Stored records
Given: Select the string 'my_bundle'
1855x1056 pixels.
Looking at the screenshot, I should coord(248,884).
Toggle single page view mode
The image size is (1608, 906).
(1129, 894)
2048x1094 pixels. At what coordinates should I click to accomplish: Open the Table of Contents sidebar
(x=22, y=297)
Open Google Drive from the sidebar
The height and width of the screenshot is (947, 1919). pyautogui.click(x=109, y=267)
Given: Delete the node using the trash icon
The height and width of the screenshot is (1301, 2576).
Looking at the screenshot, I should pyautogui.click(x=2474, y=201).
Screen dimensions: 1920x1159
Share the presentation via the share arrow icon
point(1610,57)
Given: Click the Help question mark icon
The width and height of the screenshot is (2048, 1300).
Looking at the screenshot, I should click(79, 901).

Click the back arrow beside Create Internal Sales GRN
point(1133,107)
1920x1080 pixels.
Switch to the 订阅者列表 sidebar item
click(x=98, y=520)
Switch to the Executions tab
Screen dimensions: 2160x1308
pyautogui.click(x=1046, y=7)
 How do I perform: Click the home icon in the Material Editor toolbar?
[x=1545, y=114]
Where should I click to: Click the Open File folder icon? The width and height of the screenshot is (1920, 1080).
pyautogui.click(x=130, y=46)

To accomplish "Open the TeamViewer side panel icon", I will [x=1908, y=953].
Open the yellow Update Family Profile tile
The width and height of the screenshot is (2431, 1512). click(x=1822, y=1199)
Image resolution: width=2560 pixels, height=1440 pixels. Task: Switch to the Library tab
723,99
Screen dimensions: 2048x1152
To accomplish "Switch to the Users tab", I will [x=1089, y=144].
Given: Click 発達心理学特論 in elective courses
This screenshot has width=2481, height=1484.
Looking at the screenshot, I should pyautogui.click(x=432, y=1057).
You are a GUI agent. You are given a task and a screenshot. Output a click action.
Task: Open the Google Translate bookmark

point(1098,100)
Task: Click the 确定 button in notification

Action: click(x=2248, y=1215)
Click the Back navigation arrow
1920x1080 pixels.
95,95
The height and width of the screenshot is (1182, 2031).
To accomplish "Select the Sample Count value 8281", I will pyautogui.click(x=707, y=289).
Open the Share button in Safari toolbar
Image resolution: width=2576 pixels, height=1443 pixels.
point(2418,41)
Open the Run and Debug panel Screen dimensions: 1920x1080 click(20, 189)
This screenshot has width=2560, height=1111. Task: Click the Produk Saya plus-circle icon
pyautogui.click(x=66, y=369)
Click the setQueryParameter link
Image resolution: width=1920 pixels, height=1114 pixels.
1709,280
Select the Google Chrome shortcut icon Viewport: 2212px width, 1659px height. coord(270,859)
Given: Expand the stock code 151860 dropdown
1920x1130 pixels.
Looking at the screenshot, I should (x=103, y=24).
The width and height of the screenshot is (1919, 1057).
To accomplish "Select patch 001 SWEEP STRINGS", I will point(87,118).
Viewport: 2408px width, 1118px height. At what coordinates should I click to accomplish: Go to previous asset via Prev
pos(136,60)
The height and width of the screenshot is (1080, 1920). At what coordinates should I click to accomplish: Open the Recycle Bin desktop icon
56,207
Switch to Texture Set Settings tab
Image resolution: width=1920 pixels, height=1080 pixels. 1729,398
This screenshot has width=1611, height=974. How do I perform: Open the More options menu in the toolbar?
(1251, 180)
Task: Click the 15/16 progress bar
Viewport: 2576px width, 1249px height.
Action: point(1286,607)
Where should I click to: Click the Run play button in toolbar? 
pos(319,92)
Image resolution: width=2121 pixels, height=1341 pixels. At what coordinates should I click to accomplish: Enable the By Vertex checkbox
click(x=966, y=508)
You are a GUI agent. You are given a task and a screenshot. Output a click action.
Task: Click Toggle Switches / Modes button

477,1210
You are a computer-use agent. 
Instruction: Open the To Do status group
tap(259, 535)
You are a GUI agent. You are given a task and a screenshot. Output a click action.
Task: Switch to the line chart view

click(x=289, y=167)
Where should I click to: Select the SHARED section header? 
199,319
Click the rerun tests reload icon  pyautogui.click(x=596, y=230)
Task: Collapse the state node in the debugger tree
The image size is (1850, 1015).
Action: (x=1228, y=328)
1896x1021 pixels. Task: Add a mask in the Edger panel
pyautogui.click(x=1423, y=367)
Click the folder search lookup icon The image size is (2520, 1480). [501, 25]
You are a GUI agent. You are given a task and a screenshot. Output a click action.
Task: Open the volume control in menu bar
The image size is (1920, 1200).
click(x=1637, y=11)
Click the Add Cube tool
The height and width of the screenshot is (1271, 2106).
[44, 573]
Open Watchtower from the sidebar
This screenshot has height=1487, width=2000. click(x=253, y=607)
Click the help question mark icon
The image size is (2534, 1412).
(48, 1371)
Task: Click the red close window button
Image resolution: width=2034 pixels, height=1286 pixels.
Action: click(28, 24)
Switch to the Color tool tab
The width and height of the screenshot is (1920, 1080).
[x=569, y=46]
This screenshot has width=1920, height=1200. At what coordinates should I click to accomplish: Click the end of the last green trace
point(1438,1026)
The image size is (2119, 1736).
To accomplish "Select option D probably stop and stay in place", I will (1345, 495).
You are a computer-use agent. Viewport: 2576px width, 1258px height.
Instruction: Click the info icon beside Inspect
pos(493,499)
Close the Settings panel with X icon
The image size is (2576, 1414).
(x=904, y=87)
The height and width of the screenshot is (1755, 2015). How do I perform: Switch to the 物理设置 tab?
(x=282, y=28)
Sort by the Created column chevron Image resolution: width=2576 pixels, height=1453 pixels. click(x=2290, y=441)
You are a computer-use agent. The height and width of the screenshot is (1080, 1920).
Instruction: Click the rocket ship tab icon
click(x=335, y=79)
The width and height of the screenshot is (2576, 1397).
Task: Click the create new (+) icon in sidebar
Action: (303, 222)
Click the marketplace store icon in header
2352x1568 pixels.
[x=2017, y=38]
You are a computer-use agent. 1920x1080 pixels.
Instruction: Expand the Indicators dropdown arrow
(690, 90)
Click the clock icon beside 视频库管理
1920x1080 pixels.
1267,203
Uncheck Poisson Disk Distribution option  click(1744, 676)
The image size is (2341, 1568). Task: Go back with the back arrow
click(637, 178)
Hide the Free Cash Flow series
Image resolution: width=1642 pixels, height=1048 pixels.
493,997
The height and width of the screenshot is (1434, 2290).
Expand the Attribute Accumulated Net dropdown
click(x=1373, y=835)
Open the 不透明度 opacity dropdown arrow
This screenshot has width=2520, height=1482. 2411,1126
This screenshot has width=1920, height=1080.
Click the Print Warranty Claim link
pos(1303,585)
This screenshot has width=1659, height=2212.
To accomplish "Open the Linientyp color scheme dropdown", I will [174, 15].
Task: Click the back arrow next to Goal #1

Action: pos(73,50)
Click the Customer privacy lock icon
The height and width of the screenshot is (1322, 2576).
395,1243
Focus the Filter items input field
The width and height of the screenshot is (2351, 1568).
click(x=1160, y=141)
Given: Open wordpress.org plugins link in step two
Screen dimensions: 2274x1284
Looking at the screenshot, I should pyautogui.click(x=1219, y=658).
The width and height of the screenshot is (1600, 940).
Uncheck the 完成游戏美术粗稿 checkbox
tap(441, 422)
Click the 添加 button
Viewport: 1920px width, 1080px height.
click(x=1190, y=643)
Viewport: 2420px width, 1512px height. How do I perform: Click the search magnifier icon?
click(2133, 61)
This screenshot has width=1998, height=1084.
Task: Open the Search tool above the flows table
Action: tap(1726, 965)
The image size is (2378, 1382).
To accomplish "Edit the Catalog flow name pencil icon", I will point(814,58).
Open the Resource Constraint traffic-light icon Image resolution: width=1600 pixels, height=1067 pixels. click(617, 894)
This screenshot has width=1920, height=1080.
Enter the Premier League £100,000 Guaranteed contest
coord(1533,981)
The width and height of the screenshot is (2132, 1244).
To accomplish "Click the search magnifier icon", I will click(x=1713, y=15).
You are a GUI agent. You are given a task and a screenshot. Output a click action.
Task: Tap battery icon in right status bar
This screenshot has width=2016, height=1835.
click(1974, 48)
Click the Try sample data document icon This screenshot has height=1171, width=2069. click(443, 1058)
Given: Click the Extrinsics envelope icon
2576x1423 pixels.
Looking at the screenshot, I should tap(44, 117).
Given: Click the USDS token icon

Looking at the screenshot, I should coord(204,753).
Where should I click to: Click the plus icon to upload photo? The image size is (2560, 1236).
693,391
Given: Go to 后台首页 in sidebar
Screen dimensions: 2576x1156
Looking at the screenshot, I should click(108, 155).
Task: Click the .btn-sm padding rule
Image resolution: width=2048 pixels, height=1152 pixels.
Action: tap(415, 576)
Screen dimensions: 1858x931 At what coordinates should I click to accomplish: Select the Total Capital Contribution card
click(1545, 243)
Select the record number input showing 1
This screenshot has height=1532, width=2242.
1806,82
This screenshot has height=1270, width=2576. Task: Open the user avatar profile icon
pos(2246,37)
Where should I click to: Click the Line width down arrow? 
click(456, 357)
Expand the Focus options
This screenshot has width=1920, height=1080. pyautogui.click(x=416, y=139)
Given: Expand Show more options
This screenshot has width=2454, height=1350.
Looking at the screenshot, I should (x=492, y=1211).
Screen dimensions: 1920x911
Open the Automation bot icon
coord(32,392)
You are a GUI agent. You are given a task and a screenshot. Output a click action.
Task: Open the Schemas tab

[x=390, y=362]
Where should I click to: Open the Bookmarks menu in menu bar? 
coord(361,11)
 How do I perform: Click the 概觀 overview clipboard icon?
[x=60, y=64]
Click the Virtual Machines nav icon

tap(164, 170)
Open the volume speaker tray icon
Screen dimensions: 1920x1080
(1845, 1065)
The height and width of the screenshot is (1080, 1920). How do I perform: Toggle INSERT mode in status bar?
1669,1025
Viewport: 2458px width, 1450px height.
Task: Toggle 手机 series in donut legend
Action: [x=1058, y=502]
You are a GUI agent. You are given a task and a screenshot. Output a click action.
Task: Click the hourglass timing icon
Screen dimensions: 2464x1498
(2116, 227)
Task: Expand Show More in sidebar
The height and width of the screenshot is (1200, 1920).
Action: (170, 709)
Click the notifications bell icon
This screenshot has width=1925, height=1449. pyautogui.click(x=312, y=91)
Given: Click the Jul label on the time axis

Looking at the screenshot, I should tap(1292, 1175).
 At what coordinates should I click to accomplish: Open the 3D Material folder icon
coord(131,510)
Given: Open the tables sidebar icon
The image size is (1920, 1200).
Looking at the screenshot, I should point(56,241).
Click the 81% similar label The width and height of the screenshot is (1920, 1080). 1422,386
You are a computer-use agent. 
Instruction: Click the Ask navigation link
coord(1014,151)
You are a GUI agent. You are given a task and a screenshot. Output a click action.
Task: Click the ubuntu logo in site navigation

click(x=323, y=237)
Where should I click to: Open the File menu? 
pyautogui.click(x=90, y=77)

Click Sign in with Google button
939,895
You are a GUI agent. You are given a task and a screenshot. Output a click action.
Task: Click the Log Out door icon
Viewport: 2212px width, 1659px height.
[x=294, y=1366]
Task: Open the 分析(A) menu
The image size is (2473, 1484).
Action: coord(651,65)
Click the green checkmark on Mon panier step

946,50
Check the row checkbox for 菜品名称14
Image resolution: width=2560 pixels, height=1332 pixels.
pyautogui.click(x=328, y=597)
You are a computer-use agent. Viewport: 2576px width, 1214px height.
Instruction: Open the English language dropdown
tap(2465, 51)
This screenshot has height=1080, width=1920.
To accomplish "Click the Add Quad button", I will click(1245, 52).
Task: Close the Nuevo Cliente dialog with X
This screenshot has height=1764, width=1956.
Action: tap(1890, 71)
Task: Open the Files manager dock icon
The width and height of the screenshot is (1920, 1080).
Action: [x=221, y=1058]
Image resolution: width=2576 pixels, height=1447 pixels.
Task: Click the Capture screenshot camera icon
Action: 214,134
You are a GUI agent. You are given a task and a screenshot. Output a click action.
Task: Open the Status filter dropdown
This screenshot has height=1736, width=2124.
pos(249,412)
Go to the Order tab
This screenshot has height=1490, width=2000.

- [About this task]
Whenever the string "input" shows up in a line above, copy that line.

- [Response area]
Focus the Filter items input field
Select the record number input showing 1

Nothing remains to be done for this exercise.